As the rodeo events unfold in the arena, zydeco bands play on the adjacent concert stage. Incorporating elements of rhythm-and-blues, soul, hip-hop, rap, and country music, the bands bring a mix of sounds to the one-third-acre concert tent. On Saturday nights, the crowd overflows from the tent as the floor fills with dancers. Dancing in couples or in synchronized lines, the dancers kick their feet and dip their shoulders in a distinctive zydeco shuffle, driven on by the infectious rhythm. Meanwhile, vendors selling smoked brisket, boudin, fried catfish, and chicken and waffles suffuse the grounds in tempting aromas.

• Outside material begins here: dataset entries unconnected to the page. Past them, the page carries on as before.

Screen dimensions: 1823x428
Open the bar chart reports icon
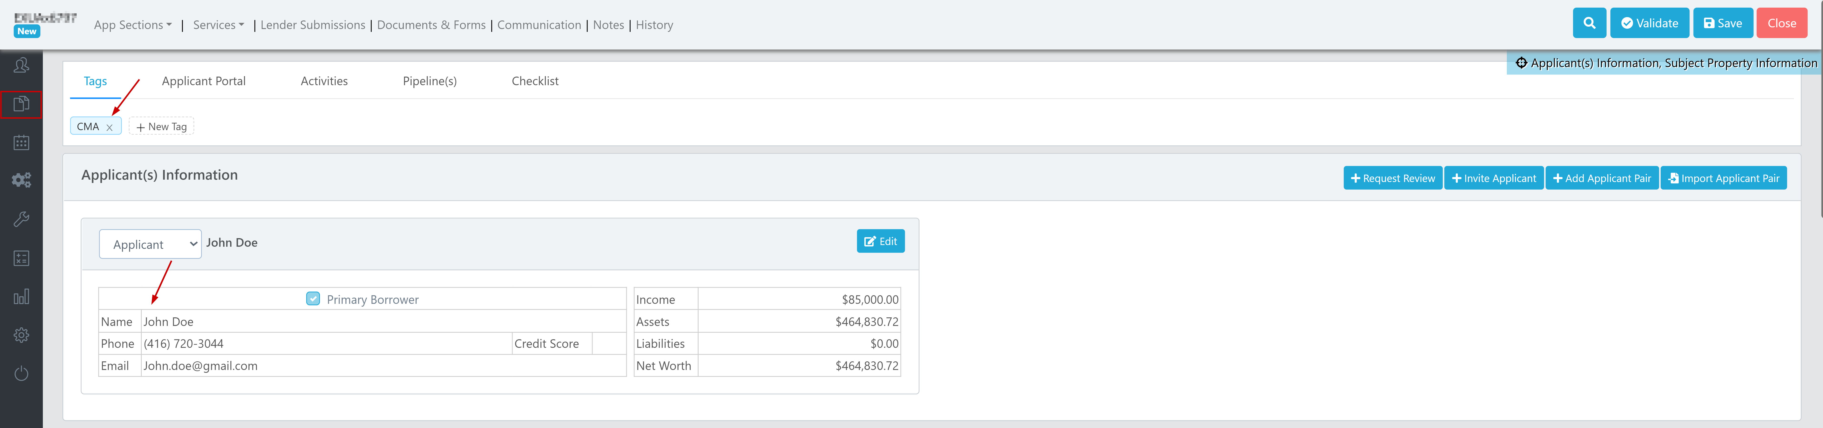point(21,296)
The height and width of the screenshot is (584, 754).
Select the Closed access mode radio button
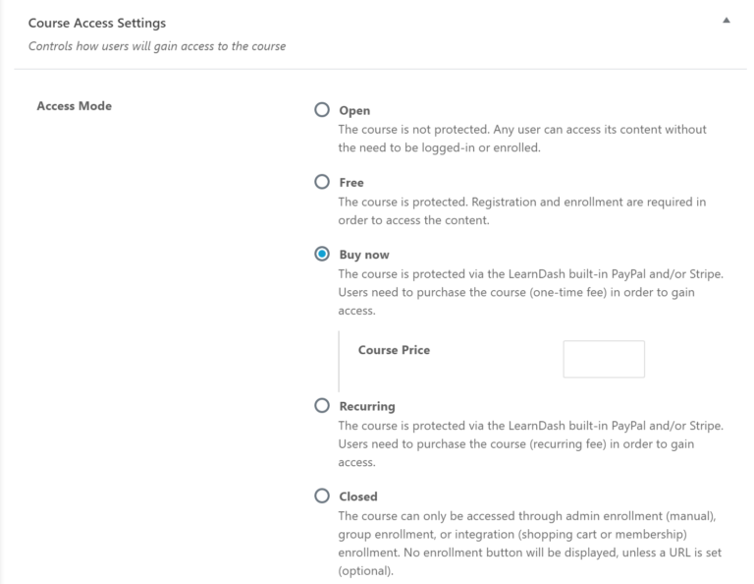(x=321, y=496)
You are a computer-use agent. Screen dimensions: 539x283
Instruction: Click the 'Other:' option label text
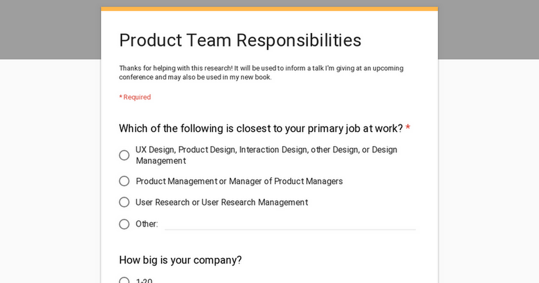(x=147, y=224)

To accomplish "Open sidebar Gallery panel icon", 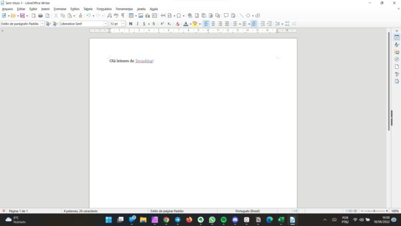I will 396,52.
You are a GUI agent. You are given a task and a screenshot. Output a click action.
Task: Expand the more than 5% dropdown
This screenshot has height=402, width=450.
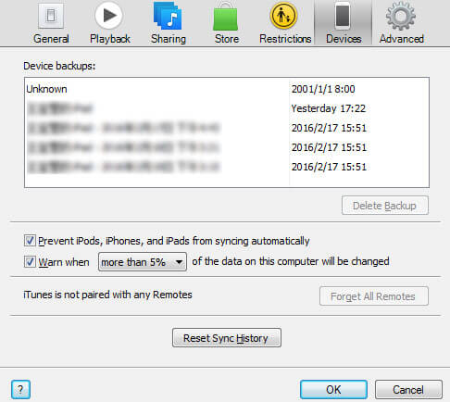tap(143, 262)
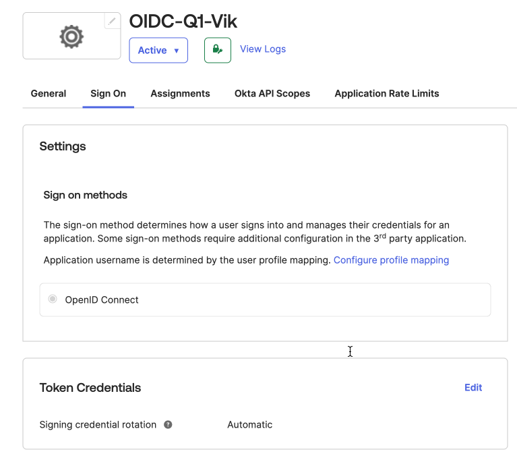Click the Settings panel heading

(x=63, y=146)

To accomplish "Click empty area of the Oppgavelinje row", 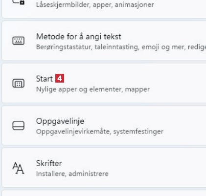I will click(183, 126).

Brian Jack, accordionist with Brian Jack and the Zydeco Gamblers, urges the dancers on with his six-piece band’s mix of traditional and R&B-influenced zydeco. Trail rides account for about 70 percent of the Houston band’s shows, Jack says, with the remainder at nightclubs, zydeco festivals, and church bazaars. In Texas, zydeco trail rides have supplanted church dances and zydeco festivals as the primary venues for live zydeco music, he says.

“The more popular trail rides are pretty much zydeco festivals with horses, especially when they have a line-up with five bands,” says Jack, who will perform on Saturday night at this year’s event. “There’s always something that’s going to keep zydeco going, but the music itself is not going to go anywhere. It’s been around too long.”

African-American cowboys have been around for a long time, too. Joseph Bushnell, a cowboy, horse trainer, and Pentecostal preacher from nearby Nome, subscribes to the 19th-Century cowboy tradition with his straw hat, brown neck kerchief, leather chaps, and jeans tucked into tall boots. Bushnell was raised on horseback, he says, as are many children in this part of Jefferson County. As a horse trainer, he brings horses that he’s gentling to zydeco trail rides to acclimate them to crowds of horses and people.

“They get so antsy, they get so wired up being in a stall, and sometimes you just got to give your horse something else to do, something different, and just let him relax and be a horse,” Bushnell says.

Trail riding, rodeo, and horses are equally important and beneficial to people, Bushnell says, especially young people facing troublesome temptations in today’s world. Bill Pickett and his pioneering spirit are worthy reminders of life’s possibilities. “He’s a great inspiration for young cowboys,” Bushnell says. “It sends a positive message and lets a person know that you can overcome all odds to do whatever you set your heart to do.”